During an inspection of an Indian pharmaceutical manufacturer by the FDA, several serious deficiencies were discovered. Not only was the cleaning of multipurpose equipment was criticised, the transfer of a non-validated manufacturing process led to further complaints.

Cross Contamination

In the course of the inspection, it was noticed that non-dedicated equipment such as a tablet press had not been adequately cleaned. The inspectors had noticed residues in a tablet press that had been released as 'clean', as well as in an air conduit.

Later, it had turned out that the residues in the tablet press were residues of the previously manufactured product. The residues in the air conduit even consisted of two different APIs. It is worth mentioning here that the manufacturer uses this equipment to produce both highly potent and non-potent medicinal products.

The Indian manufacturer had also failed to test the retained samples of batches exported to the USA that had been manufactured with this equipment for cross contamination. The manufacturer is now required to remedy this and to develop an assessment that addresses the improvement of cleaning effectiveness as well as the prevention of cross contamination. A CAPA plan should identify all weaknesses in the cleaning procedures, taking into account each piece of equipment. The cleaning validation programme shall be improved by evaluating worst case scenarios (high toxicity and poor solubility of products and equipment that is difficult to clean). The manufacturer should also outline how it will improve its change management system before implementing new equipment or introducing new products into the facility.

Lack of Process Change Management

Inadequate change management may also be a reason for the second serious deficiency.

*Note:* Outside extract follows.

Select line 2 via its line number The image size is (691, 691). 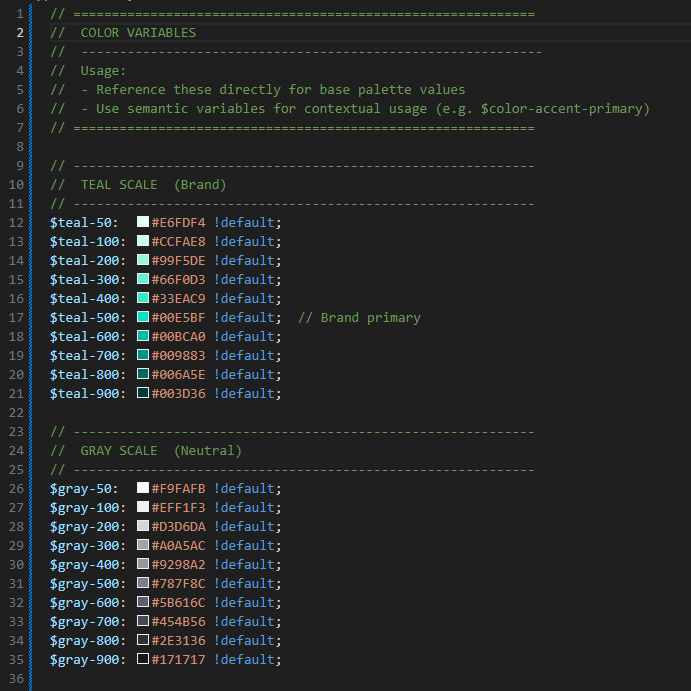pyautogui.click(x=19, y=32)
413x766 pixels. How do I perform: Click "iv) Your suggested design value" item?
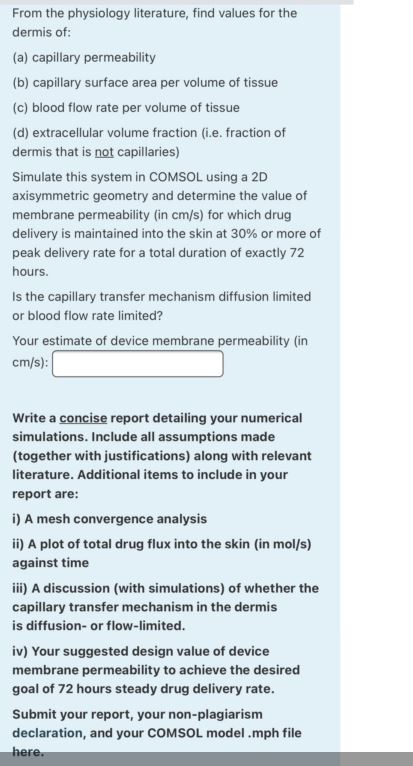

The manufacturer had transferred a non-validated capsule manufacturing process to a new building. Changes were also made to the manufacturing process and equipment without evaluating them adequately in advance. Some of the batches manufactured in this way showed OOS results in the content uniformity test. In a reply letter, the manufacturer had stated 'suboptimal process performance' as the reason for the OOS results. However, the manufacturing process has since been validated and all batches are within specification. This is not sufficient for the FDA, as no statements were made about batches manufactured for the US market that had been manufactured prior to this validation. The additional monitoring for content uniformity initiated by the manufacturer says nothing about the other required quality parameters, according to the FDA.

The Indian manufacturer must now submit a detailed summary of the validation programme that demonstrates the state of control over the entire product lifecycle via the inter- and intra-batch variance. Risk analyses, validation reports and continuous process monitoring are also mentioned here.

Lack of Quality Oversight

However, the performance of the Quality Unit (corresponding to quality assurance) is also being criticized. According to the FDA, the Quality Unit has failed to have any influence on cleaning validation. The processes of cleaning validation, such as the definition of test procedures or the definition of MACO (maximum carry over) values, do not require a review by the Quality Unit. Also, the Quality Unit has failed to complete some APRs (Annual Product Reviews). To aggravate the situation, the deficiencies identified were repetitive. For example, similar deficiencies had been identified at other manufacturing sites of the company in India and had been addressed by Warning Letter. These repeated GMP violations show the FDA that the company lacks an overview and control over its manufacturing processes. The Warning Letter that has now been issued thus affects all of the company's global manufacturing sites.

The Warning Letter to the Indian pharmaceutical manufacturer can be found on FDA's website.